This library contains number theory code that I have written over a
long period. The code began as an experiment. I grabbed a book on
number theory from the shelve ("Elementary Number Theory" by Gareth
A. Jones and J. Mary Jones) and began illustrating each definition and
each theorem with Scheme code. The first half of the surce code is
thus a well commented mix of definitions, theorems and code.

The second half contains more sophisticated algorithms mostly of from
the excellent book "Modern Computer Algebra" by Joachim von zur Gathen
and Jürgen Gerhard. The algorithms for factorizing large intgers come
from this book. 

Finally there are some definitions of special functions, mostly
inspired by the problems of the Euler Project.

Please write with bugs, suggestions, and improvements.


HISTORY
-------

Version 1.4 [11th Feb 2009]
 - fixed bug due to requiring memoize.plt twice

Version 1.1 [7th Aug 2007]
 - ported Bradley Lucier's integer-root from Gambit
 - better algorithm for max-dividing-power
 - better algorithm for divisor-sum
 - fixed some documentation bugs 
 Thanks to Bradley Lucier and David Einsteing
 for code and comments.

Version 1.0 [5th Aug 2007]
 - first PLaneT release
 

_NUMBER THEORY_   
----------------

There are quite a number theoretic functions available.
A few highlights:

Prime tests and factorization works for quite big numbers.

  > (prime? 567348343)
  #f

  > (factorize 5673483433473648736487364)
  ((2 2) (3 2) (31 1) (4609093 1) (24487651 1) (45042553 1))

For modular arithmetic the form with-modulus is provided. It
evaluates it's body in an environment where + - * and ^ work
modulo the given integer. Furhermore inv computes the inverse.

  ; Euler disproved Fermat's assertion that all Fermat numbers were prime
  > (with-modulus 641
      (+ (^ 2 (^ 2 5)) 1))
  0

  ; The eleventh Fermat number is also composite.
  > (with-modulus 319489
      (+ (^ 2 (^ 2 11)) 1))
  0

  Enter (+ (^ 2 (^ 2 11)) 1) in the repl to see the number of digits.

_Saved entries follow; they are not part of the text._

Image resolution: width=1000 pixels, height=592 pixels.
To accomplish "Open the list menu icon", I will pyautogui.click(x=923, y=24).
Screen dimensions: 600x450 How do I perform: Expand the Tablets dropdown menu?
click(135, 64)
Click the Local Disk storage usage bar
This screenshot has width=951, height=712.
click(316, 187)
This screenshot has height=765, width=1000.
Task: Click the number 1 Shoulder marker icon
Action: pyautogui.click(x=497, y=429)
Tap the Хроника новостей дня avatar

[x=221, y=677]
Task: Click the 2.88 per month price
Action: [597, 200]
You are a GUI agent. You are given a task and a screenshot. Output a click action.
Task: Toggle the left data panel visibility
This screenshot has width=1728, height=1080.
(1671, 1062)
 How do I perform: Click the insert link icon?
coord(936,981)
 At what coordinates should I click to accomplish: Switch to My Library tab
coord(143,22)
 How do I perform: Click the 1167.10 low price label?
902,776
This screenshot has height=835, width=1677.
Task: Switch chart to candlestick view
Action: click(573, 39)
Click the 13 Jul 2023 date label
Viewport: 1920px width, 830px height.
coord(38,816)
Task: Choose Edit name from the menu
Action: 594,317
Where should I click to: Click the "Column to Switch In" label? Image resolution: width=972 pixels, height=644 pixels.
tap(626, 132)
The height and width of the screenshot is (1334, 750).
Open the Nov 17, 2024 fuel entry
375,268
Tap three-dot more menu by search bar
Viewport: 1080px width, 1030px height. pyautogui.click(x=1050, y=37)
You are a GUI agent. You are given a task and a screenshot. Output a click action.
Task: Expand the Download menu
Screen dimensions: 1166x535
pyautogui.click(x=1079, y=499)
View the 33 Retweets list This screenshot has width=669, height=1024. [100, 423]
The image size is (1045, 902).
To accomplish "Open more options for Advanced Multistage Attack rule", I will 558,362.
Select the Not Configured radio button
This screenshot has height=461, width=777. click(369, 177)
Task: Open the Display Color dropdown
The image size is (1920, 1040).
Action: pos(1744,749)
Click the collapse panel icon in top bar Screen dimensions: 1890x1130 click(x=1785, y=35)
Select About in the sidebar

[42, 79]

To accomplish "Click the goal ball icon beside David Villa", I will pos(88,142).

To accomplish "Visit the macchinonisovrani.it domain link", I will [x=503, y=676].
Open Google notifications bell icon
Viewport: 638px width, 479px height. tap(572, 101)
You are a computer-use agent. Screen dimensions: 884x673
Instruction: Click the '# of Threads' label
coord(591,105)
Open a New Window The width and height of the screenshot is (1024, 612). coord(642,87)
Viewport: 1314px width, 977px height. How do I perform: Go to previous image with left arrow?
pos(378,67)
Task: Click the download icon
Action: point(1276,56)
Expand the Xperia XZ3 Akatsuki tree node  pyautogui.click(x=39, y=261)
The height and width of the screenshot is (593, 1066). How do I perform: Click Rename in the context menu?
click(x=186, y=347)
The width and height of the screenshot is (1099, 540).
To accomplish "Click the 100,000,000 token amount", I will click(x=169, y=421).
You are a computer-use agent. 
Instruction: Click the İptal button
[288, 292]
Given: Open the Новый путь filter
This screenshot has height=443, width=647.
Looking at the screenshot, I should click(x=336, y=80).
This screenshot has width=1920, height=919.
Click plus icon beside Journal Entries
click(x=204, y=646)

The function bezout computes the coeffecient from the linear
combination for the greatest common divisor. 

 (bezout a b) = (list u v)   <=>   gcd(a,b) = au + bv

It also works for more numbers than two.

  > (bezout 2 3)
  (-1 1)

  > (bezout 6 15 35)
  (1 2 -1)
  > (+ (* 1 6) (* 2 15) (* -1 35))
  1
  > (gcd 6 5 35)
  1

The function solve-chinese solves the equations in the Chinese
Remainder Theorem.

      (solve-chinese (a1 ... ak) (n1 ... nk)) = x
  <=> x = a1 mod n1, ..., x=ak mod nk

  >(solve-chinese '(2 3 2) '(3 5 7))
  23


REFERENCE (In alphabetical order)
--------------------------------


_^_ 
  Alias for expt.

_divides?_ : integer integer -> integer
  (divides a b) <=> a divides b

_interval_ : integer integer -> integer
  (interval m n) = (list m m+1 ... n)

_as-power_ : natural -> (values integer integer)
  For an a>0 there exists an maximal r such that
    a = b^r  for an integer b
  (as-power a) return the values b and r

_bernoulli_ : natural -> fraction
  (bernoulli n) returns the n'th Bernoulli number
  See: <http://mathworld.wolfram.com/BernoulliNumber.html>
       <http://en.wikipedia.org/wiki/Bernoulli_number>
  Note: The implementation uses Ramajuan's improvement
        of the standard recurrence relation.

_bezout-binary_ : integer integer -> (list integer integer)
  If a and b are non-zero integers then, 
  there exists integers u and v such that
     gcd(a,b) = au + bv
  Bezout returns (list u v). 
  Note: u and v are not unique.

_bezout_ : integer ... -> (list integer ...)
       (bezout-binary a b c ...) = (list u v w ...)    
  <=>  gcd(a,b,c,...) = au + bv + cw + ...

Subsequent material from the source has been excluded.